Un momento muy especial en la parroquia de Santa Isabel, en Michigan (Estados Unidos), está conmoviendo a miles en redes sociales. El recién ordenado sacerdote de la Diócesis de Lansing, el Padre Joshua Bauer, quiso aprovechar la celebración para agradecer de una manera muy particular a sus padres, Kim y Eric, por haber acompañado su camino hacia el sacerdocio.
Durante la Misa celebrada en su parroquia de origen, el P. Bauer entregó a su madre el manutergio, el paño utilizado para limpiar el santo crisma de las manos del sacerdote después de su ordenación. Luego se acercó a su padre y le entregó la estola que había utilizado al escuchar su primera confesión.
Este memorable momento muestra una tradición católica que reconoce el importante papel que pueden desempeñar los padres en la vocación de un sacerdote.
“Mamá y papá, no puedo agradecerles lo suficiente”, dijo el P. Bauer en el video, que rápidamente comenzó a circular en redes sociales.
Primero se dirigió a su madre para explicarle el significado del manutergio.
“Es tradición que, cuando un sacerdote es ordenado, el manutergio se lo entregue a su madre”, explicó. “Es el paño que absorbió todo el crisma sagrado que el obispo derramó sobre mis manos cuando fui ordenado”.
Mientras le ofrecía el paño, el padre Bauer le indicó por qué esta tradición tiene tanta importancia emocional y espiritual.
“Esto es para ti, para que, cuando mueras, sea enterrado contigo”, le dijo. “Y para que, cuando te presentes ante Dios, puedas mostrarle que le ofreciste a tu hijo como sacerdote”.
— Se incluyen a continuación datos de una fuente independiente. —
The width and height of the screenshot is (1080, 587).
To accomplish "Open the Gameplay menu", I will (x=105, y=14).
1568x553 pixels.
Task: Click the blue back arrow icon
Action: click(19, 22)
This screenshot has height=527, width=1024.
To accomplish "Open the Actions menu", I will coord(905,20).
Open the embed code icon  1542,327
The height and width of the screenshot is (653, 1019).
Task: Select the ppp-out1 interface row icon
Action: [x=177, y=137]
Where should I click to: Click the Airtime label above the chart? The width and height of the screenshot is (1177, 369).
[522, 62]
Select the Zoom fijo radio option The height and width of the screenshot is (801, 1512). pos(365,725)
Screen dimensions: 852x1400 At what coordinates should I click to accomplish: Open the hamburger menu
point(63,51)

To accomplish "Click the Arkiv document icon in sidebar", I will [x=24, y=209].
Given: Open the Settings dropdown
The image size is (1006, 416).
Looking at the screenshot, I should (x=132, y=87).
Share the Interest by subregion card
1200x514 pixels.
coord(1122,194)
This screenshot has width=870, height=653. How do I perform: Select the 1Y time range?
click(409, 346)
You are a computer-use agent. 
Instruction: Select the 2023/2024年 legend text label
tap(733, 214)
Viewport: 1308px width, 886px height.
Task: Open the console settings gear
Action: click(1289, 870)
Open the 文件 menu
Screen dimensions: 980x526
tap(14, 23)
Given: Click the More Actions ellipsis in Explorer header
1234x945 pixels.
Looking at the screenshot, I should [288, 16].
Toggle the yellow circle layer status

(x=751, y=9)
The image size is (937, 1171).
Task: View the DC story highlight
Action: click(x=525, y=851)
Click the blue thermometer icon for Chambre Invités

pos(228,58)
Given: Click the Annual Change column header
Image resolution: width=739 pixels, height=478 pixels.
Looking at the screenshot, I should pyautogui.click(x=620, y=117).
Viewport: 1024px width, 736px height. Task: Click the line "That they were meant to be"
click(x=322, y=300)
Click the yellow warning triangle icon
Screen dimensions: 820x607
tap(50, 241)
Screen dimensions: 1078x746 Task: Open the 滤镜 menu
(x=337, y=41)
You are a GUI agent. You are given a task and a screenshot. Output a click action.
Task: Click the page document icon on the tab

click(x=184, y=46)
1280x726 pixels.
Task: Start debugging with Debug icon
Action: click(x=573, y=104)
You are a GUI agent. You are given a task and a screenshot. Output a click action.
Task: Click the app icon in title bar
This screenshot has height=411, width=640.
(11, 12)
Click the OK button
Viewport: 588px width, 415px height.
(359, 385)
Esta tradición se describe a menudo como un reconocimiento simbólico del papel de la madre a la hora de criar y animar a su hijo por el largo y, a menudo, incierto camino hacia el altar. El paño es más que un recuerdo del día de la ordenación; es un recordatorio visible del momento en el que las manos de un hijo fueron consagradas para el ministerio sacerdotal.
A continuación, el padre Bauer se volvió hacia su padre.
“Papá”, dijo, haciendo una pausa mientras la emoción se apoderaba de la sala. “Es tradición que el padre reciba la estola con la que el sacerdote escuchó su primera confesión”.
La estola, que lleva el sacerdote como signo de su ministerio sacramental, tiene un significado propio. Era la estola que llevaba el Padre Bauer cuando escuchó su primera confesión, un sacramento centrado en la misericordia, la reconciliación y el perdón de los pecados.
“Para que, cuando te presentes ante Dios”, le dijo el padre Bauer a su padre, “también puedas mostrarle que le entregaste a tu hijo como sacerdote”.
Y, tras entregar ambos regalos, el sacerdote simplemente les dijo: “Gracias”.
Una vocación cultivada en comunidad
El vídeo viral ha tenido gran repercusión porque capta algo que va más allá de la celebración de una sola familia. El sacerdocio puede culminar en una ceremonia de ordenación, pero la vocación suele forjarse a lo largo de los años: en la oración familiar, la vida parroquial, el ánimo, el sacrificio, la amistad y el apoyo constante de las personas que ayudan a un joven a escuchar la llamada de Dios.
Como señala la descripción del video: “Un hombre no recorre el camino hacia el sacerdocio sólo; se necesita toda una comunidad para alimentar esa llamada”.